PROVIDED DATA →
▬▬▬

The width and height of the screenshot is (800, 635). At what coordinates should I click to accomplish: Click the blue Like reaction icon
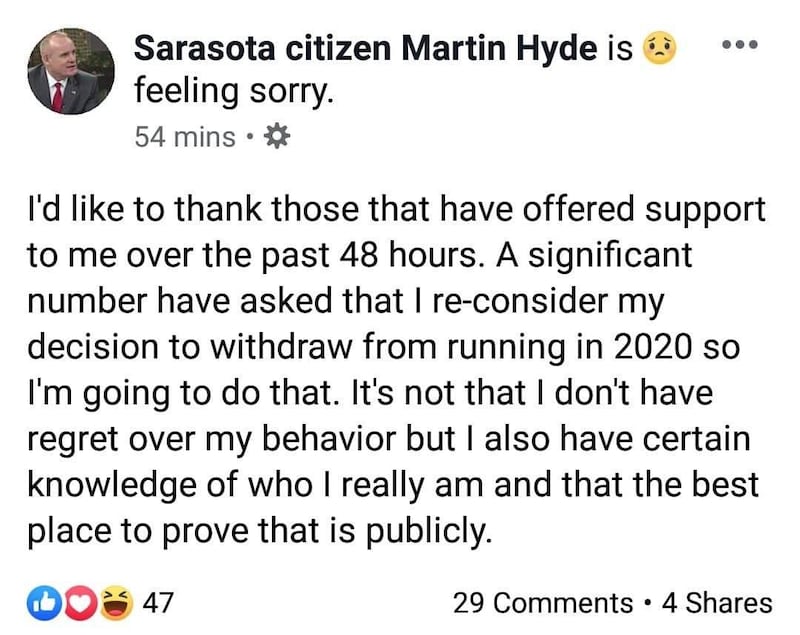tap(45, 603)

▬▬▬

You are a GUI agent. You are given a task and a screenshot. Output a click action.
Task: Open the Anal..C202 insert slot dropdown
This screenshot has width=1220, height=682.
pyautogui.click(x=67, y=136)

▬▬▬

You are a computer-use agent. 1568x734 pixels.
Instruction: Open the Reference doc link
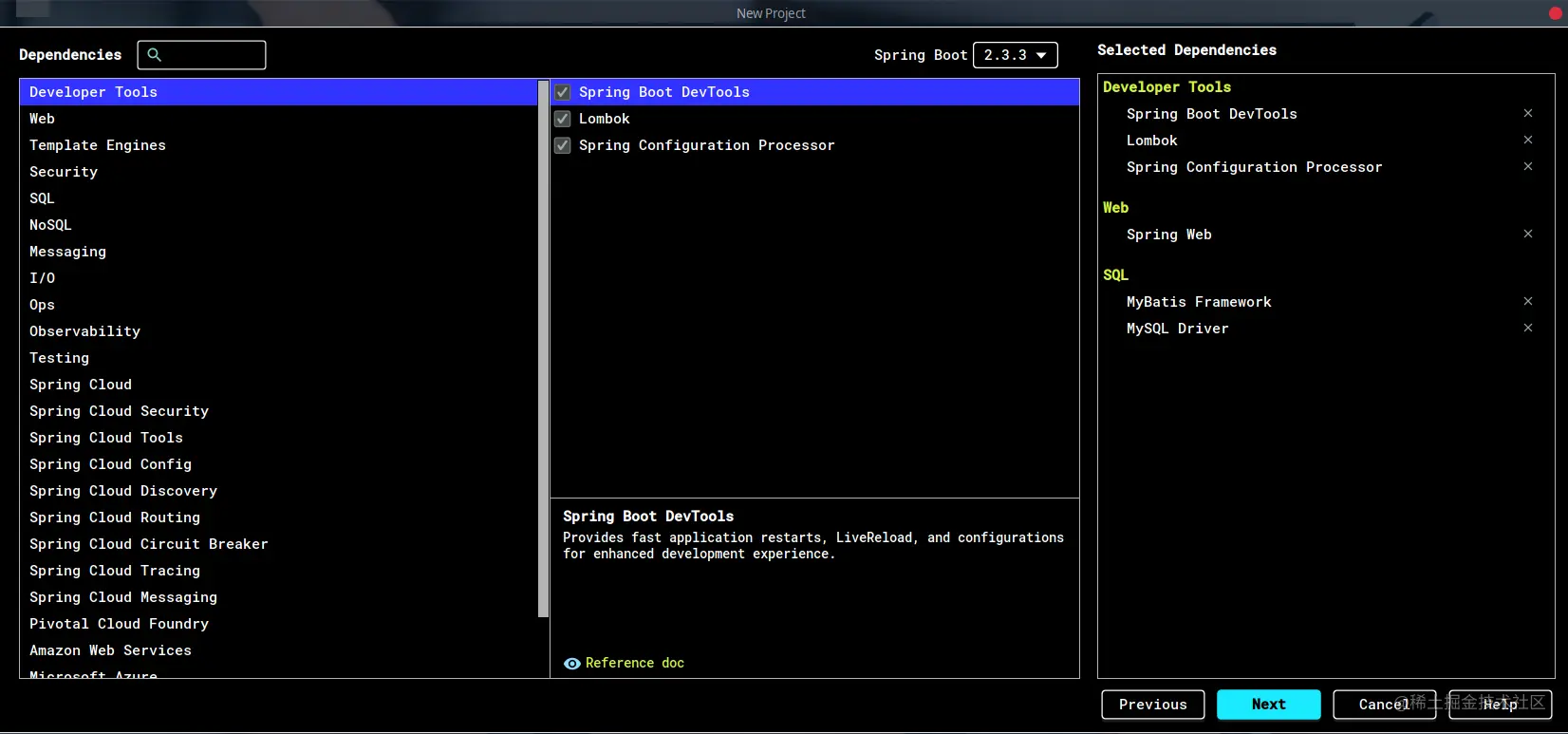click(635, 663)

▬▬▬

TASK GOAL →
Each line of the entries above that includes the string "agent" should be copied out.

EXPECTED ANSWER →
You are a GUI agent. You are given a task and a screenshot. Output a click action.
You are a computer-use agent. 1568x734 pixels.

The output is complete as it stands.